**Activity**
Where an entry below contains an image, skip the image and copy the rest exactly.

Data items:
# # #

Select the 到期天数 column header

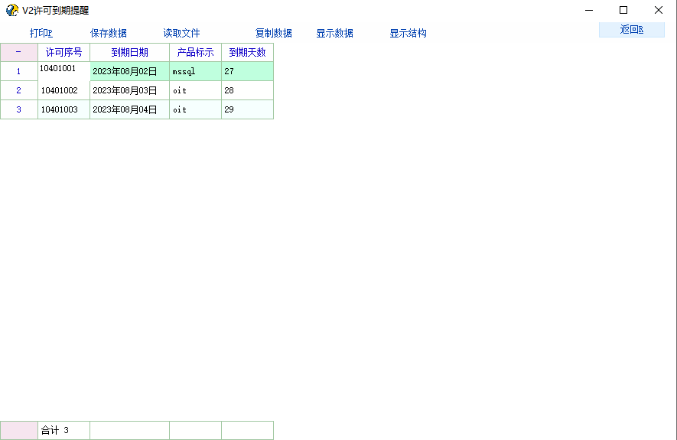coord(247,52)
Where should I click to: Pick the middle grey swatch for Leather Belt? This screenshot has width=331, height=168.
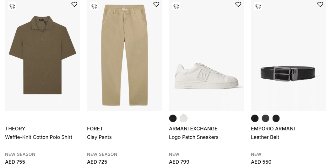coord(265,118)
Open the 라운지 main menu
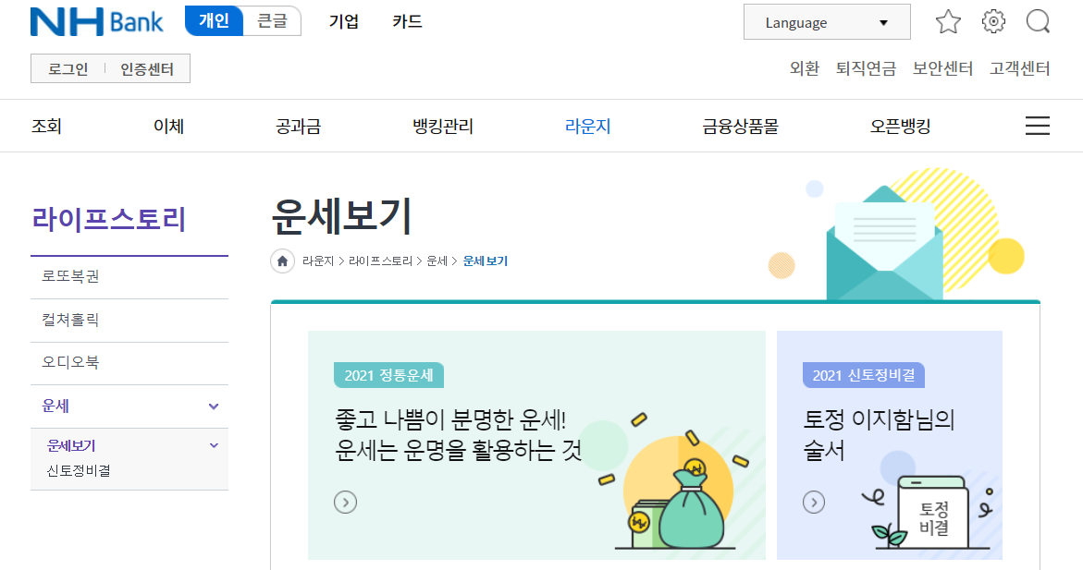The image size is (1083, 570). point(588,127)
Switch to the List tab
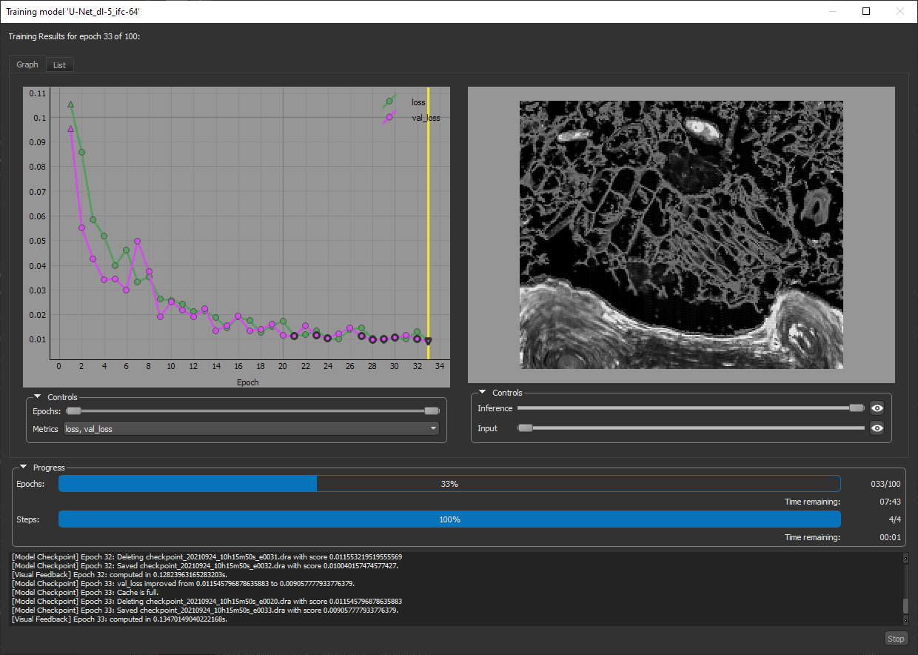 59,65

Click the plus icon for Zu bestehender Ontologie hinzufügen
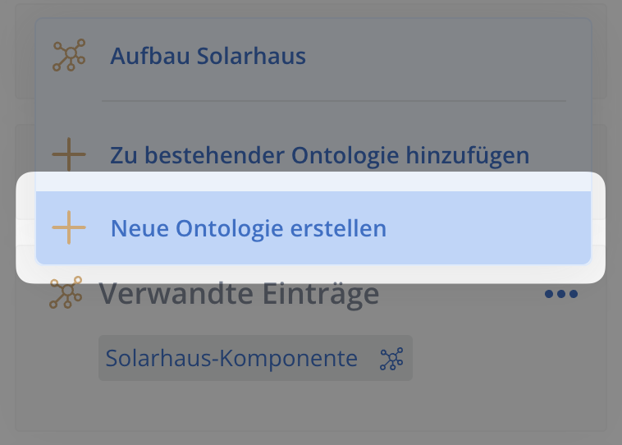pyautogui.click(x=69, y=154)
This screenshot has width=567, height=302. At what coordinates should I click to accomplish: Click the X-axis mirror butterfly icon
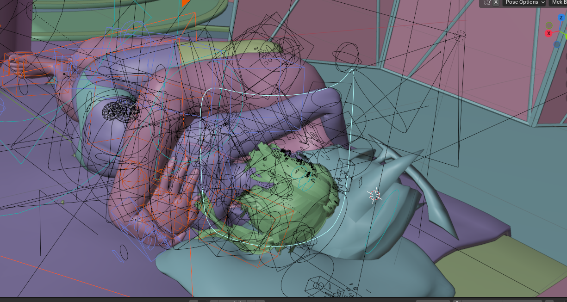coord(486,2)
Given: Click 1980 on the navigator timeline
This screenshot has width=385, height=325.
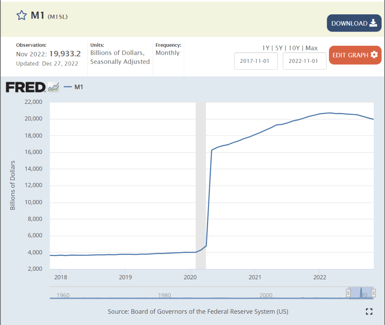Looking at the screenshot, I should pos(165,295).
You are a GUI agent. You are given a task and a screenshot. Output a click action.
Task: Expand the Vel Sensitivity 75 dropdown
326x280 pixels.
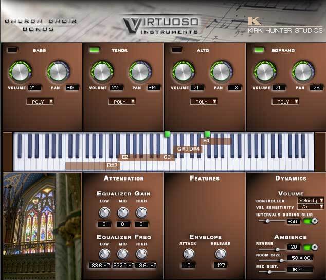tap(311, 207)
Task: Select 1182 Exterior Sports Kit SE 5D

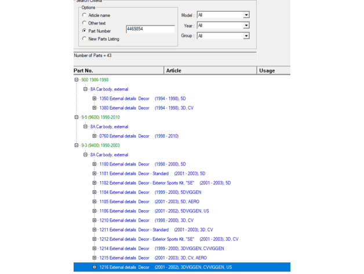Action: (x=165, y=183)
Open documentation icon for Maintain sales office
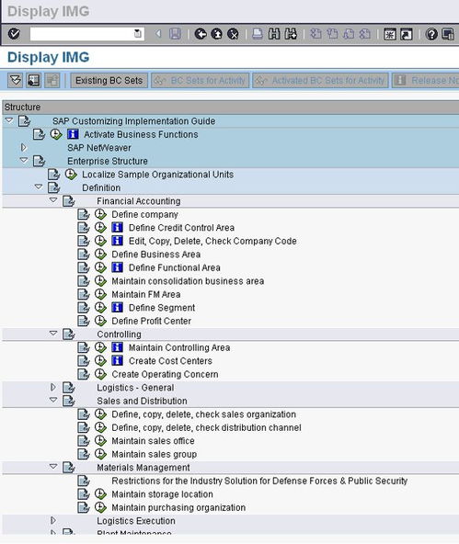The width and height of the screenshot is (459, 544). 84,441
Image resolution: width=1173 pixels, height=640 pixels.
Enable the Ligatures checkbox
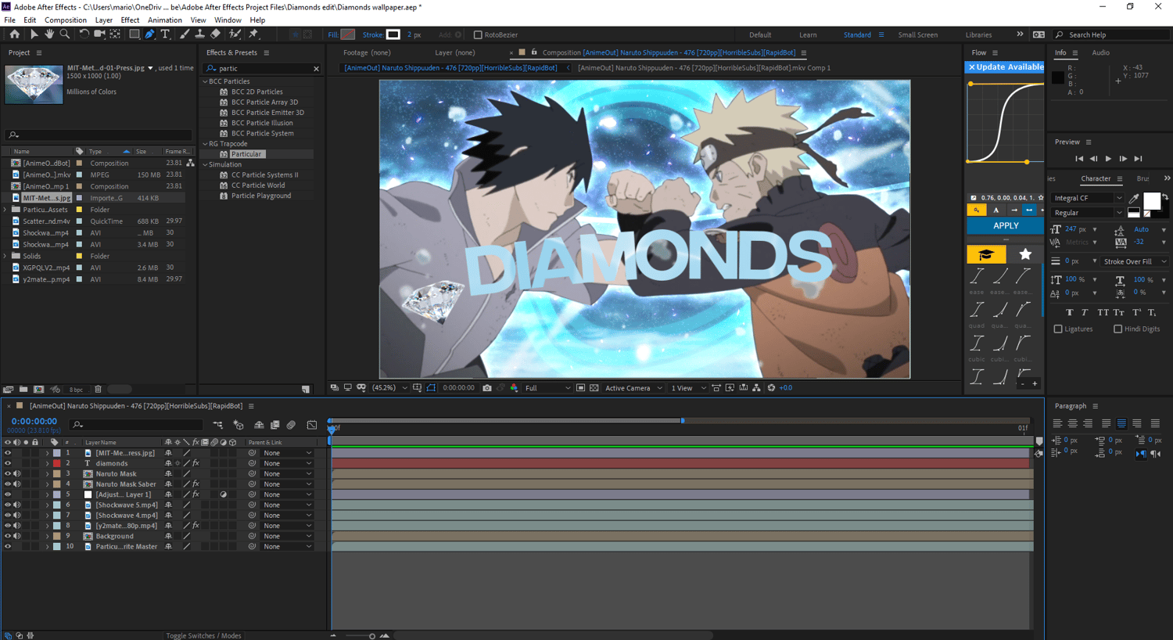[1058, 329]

# # #

**Output for this exercise**
Select the 到期天数 column header

coord(247,52)
Where should I click to: Pick the middle grey swatch for Leather Belt? This screenshot has width=331, height=168.
coord(265,118)
Open the 라운지 main menu
The image size is (1083, 570). point(588,127)
Switch to the List tab
 59,65

Click the plus icon for Zu bestehender Ontologie hinzufügen
pyautogui.click(x=69, y=154)
This screenshot has width=567, height=302. At what coordinates should I click to accomplish: Click the X-axis mirror butterfly icon
coord(486,2)
Given: Click 1980 on the navigator timeline
This screenshot has width=385, height=325.
Looking at the screenshot, I should pos(165,295).
You are a GUI agent. You are given a task and a screenshot. Output a click action.
Task: Expand the Vel Sensitivity 75 dropdown
326x280 pixels.
tap(311, 207)
Task: Select 1182 Exterior Sports Kit SE 5D

Action: (x=165, y=183)
Open documentation icon for Maintain sales office
The width and height of the screenshot is (459, 544). 84,441
Image resolution: width=1173 pixels, height=640 pixels.
Enable the Ligatures checkbox
[1058, 329]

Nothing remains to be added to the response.